If an archive log data set has been deleted, you will not be able to recover the page set or CF structure that needs the archive logs. Identify the reason that the queue manager needs to read the log record, then take one of the following actions depending on the page set or CF structure affected.

Page sets

Message CSQJ113E during the recovery phase of queue manager restart indicates that the log is needed to perform media recovery to bring a page set up to date.

Identify the page sets that need the deleted log data set for media recovery, by looking at the media recovery RBA in the CSQI1049I message issued for each page set during queue manager restart, then perform the following actions.

  • Page set zero
    You can recover the objects on page set zero, by using the following procedure.
    Attention: All data in all other page sets will be lost when you carry out the procedure.
    1. Use function SDEFS of the CSQUTIL utility to produce a file of IBM MQ DEFINE commands.
    2. Format page set zero using CSQUTIL, then redefine the other page sets as described in the next section.
    3. Restart the queue manager.
    4. Use CSQUTIL to redefine the objects using the DEFINE commands produced by the utility in step 1.
  • Page sets 1-99
    Use the following procedure to redefine the page sets.
    Attention: Any data on the page set is lost when you carry out this operation.
    1. If you can access the page set without any I/O errors, reformat the page set using the CSQUTIL utility with the command FORMAT TYPE(NEW).
    2. If I/O errors occurred when accessing the page set, delete the page set and recreate it.
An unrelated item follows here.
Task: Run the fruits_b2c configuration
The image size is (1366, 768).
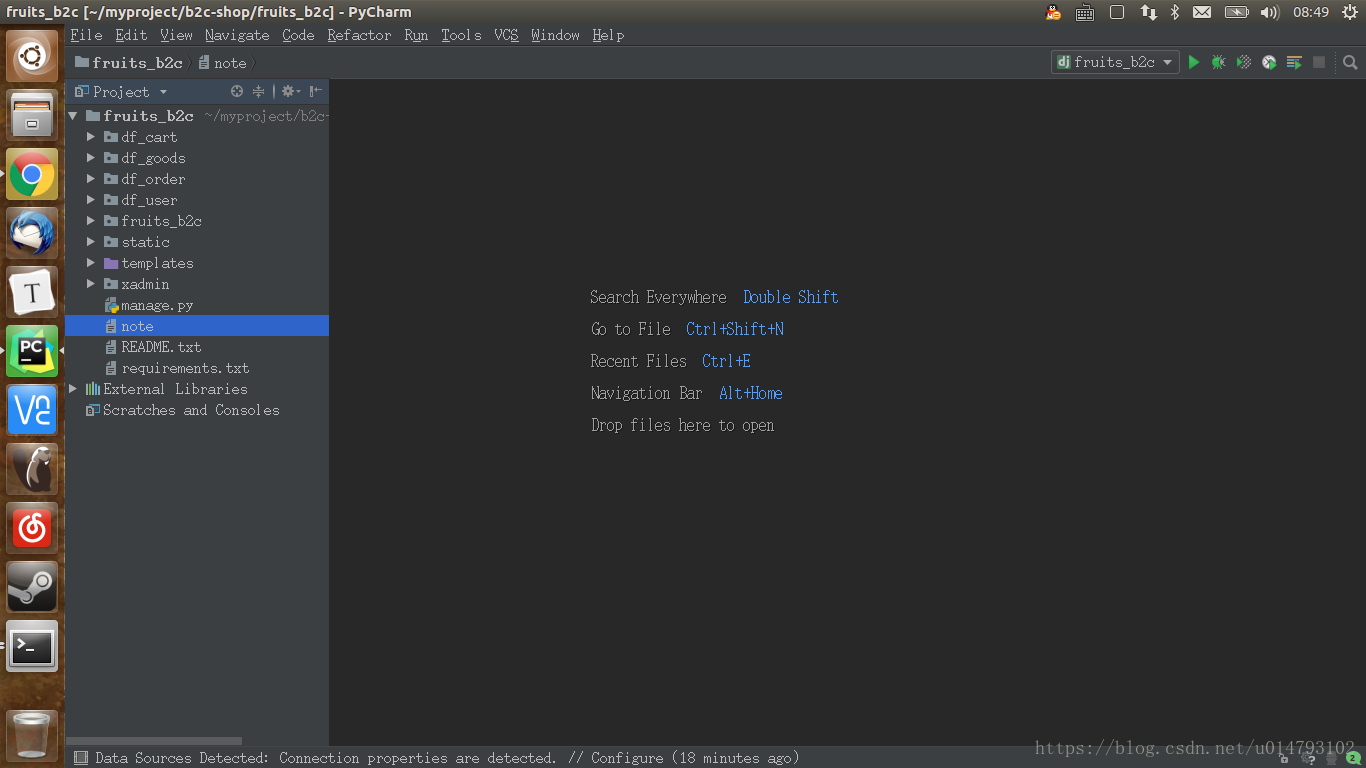Action: 1193,62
      If you want the page set to be the same size as before, use the command LISTCAT ENT(dsname) ALLOC to obtain the existing space allocations, and use these in the z/OS DEFINE CLUSTER command.
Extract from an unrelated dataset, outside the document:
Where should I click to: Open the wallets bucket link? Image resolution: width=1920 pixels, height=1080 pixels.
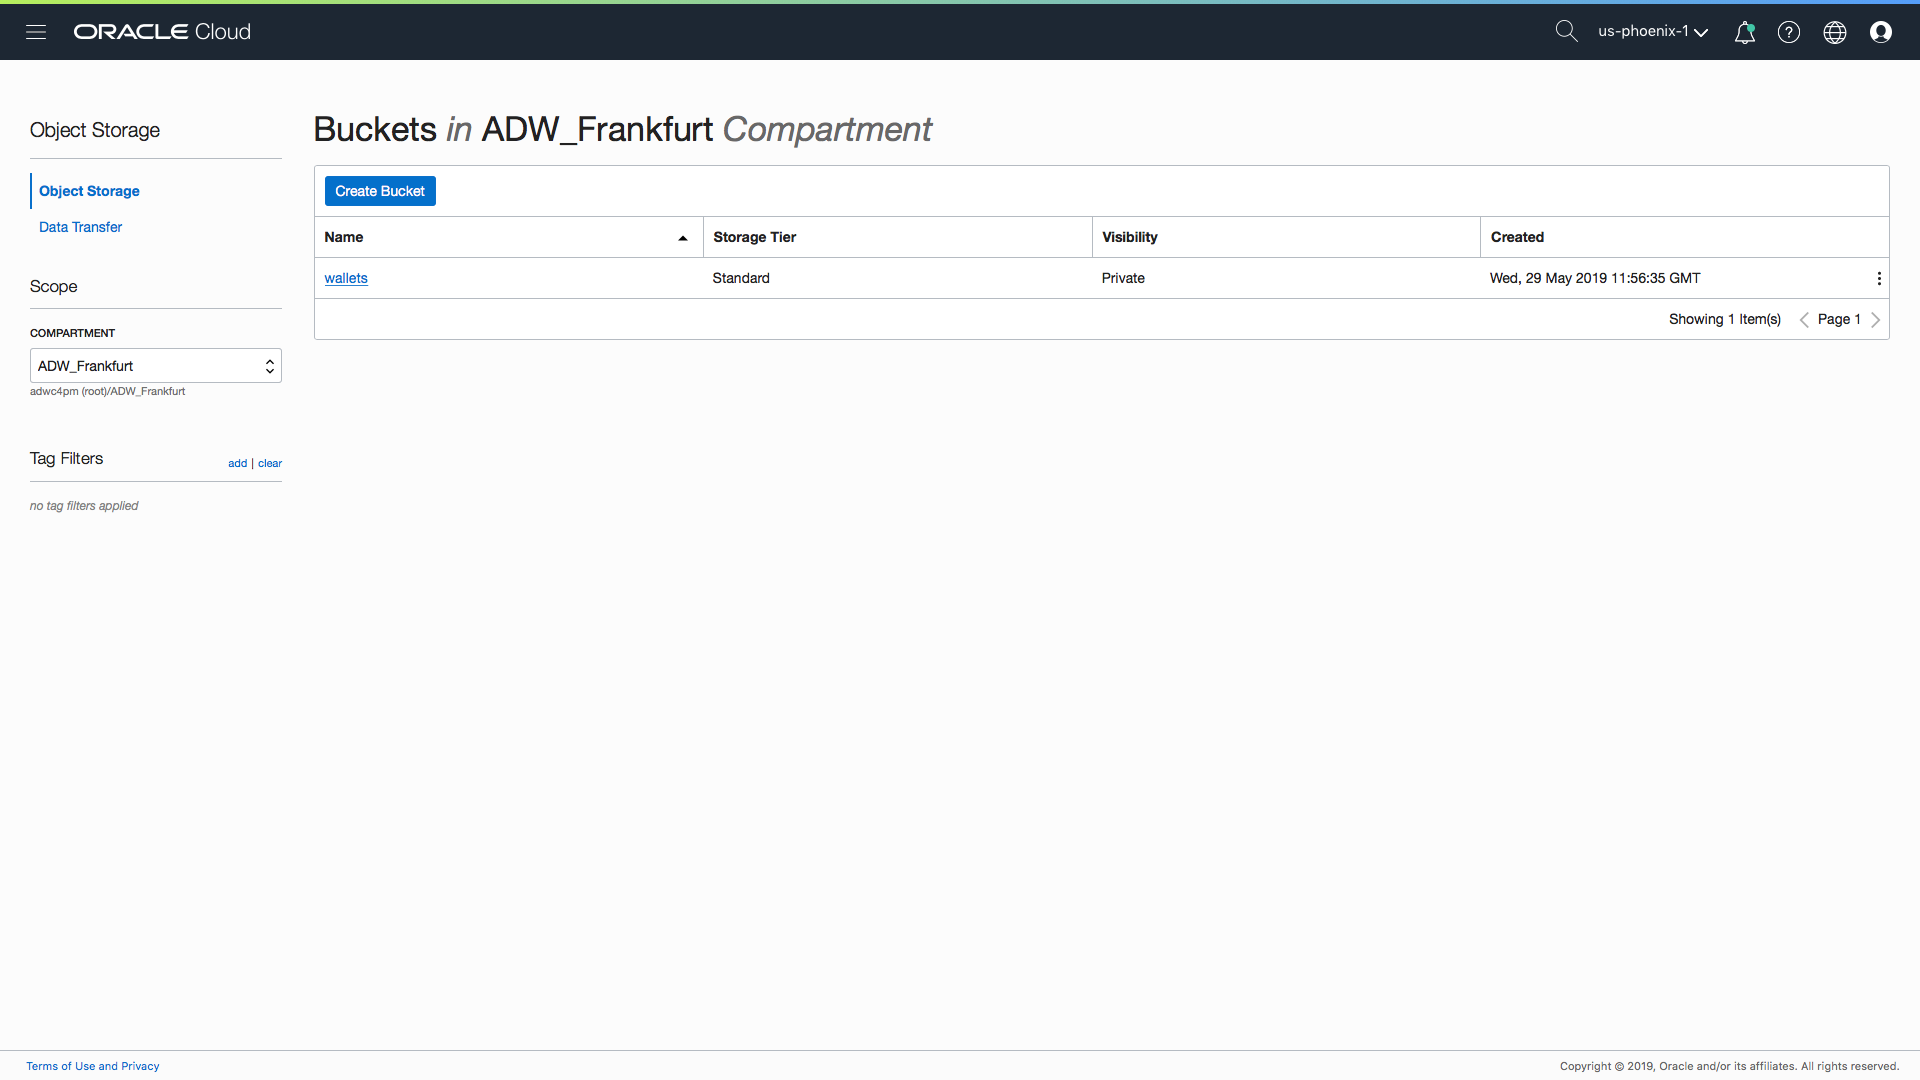pyautogui.click(x=346, y=279)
      Format the new page set using the CSQUTIL utility with the command FORMAT TYPE(NEW).

    3. Restart the queue manager. You might have to take certain actions, such as resetting channels or resolving indoubt channels.
CF structures

Messages CSQJ113E, CSQJ133E, or CSQJ134E, during the recovery of a CF structure, indicate that the logs needed to recover the structure are not available on at least one member of the queue-sharing group.

Take one of the following actions depending on the structure affected:
Application CF structure
Issue the command RECOVER CFSTRUCT(structure-name) TYPE(PURGE).

This process empties the structure, so any messages on the structure are lost.

CSQSYSAPPL structure
Contact your IBM support center.
Administration structure
This structure is rebuilt using log data since the last checkpoint on each queue manager, which should be in active logs.
If you get this error during administration structure recovery, contact your IBM support center as this indicates that the active log is not available.

Once you have recovered the page set or CF structure, perform a backup of the logs, BSDS, page sets, and CF structures.

To prevent this problem from occurring again, increase the:
  • Archive log retention (ARCRETN) value to be longer, and
  • Increase the frequency of the CF structure backups.